# Stated exercise:
Reproduce word for word the items below, from the line that contains "The width and height of the screenshot is (1905, 907)." up to and including the line that contains "Looking at the screenshot, I should 310,387.".

+++ Information given +++

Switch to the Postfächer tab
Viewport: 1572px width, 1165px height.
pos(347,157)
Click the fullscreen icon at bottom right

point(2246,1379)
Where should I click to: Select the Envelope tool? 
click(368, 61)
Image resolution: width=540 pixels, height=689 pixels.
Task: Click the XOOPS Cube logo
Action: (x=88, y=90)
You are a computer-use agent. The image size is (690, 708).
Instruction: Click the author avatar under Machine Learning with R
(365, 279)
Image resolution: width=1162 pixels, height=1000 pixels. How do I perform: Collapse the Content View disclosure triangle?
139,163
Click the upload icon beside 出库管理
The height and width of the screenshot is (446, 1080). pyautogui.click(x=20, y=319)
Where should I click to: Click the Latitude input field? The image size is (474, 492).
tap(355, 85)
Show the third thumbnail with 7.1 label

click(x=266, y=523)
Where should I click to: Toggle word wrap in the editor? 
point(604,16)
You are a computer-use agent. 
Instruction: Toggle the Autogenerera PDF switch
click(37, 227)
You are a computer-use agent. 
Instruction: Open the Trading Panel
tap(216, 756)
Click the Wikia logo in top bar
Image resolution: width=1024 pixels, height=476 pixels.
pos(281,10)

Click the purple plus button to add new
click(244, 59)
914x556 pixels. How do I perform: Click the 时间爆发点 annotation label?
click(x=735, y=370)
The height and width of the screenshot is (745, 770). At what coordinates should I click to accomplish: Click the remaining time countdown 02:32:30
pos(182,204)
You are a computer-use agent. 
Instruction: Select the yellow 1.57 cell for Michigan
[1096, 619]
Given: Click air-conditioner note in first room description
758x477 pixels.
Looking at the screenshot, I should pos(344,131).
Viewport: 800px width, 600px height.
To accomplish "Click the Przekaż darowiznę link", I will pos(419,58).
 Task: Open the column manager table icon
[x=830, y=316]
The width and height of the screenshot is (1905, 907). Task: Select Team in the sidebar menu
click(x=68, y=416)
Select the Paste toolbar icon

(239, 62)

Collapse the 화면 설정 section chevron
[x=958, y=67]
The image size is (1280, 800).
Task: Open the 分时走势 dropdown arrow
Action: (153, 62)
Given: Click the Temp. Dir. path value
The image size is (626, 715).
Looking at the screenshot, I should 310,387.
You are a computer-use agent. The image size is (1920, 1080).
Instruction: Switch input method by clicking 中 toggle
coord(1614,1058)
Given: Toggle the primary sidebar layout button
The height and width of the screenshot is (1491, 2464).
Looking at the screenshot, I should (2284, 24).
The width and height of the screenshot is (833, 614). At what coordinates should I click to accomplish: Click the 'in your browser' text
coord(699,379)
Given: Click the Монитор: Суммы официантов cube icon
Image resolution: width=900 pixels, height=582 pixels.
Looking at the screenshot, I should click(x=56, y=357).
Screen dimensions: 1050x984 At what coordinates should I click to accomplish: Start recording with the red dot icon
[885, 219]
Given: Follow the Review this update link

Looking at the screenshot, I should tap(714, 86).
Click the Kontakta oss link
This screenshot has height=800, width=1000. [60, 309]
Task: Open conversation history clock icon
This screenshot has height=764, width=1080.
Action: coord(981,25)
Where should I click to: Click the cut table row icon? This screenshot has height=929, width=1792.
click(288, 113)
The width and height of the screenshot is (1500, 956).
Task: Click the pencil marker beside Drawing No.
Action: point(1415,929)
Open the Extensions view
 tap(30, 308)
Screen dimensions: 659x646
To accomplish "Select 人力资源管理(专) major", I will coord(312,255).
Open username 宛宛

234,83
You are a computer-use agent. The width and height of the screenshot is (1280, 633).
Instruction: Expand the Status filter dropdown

+++

# Task output:
The width and height of the screenshot is (1905, 907). Task: Select Team in the sidebar menu
click(x=68, y=416)
Select the Paste toolbar icon

(239, 62)

Collapse the 화면 설정 section chevron
[x=958, y=67]
The image size is (1280, 800).
Task: Open the 分时走势 dropdown arrow
Action: (153, 62)
Given: Click the Temp. Dir. path value
The image size is (626, 715).
Looking at the screenshot, I should 310,387.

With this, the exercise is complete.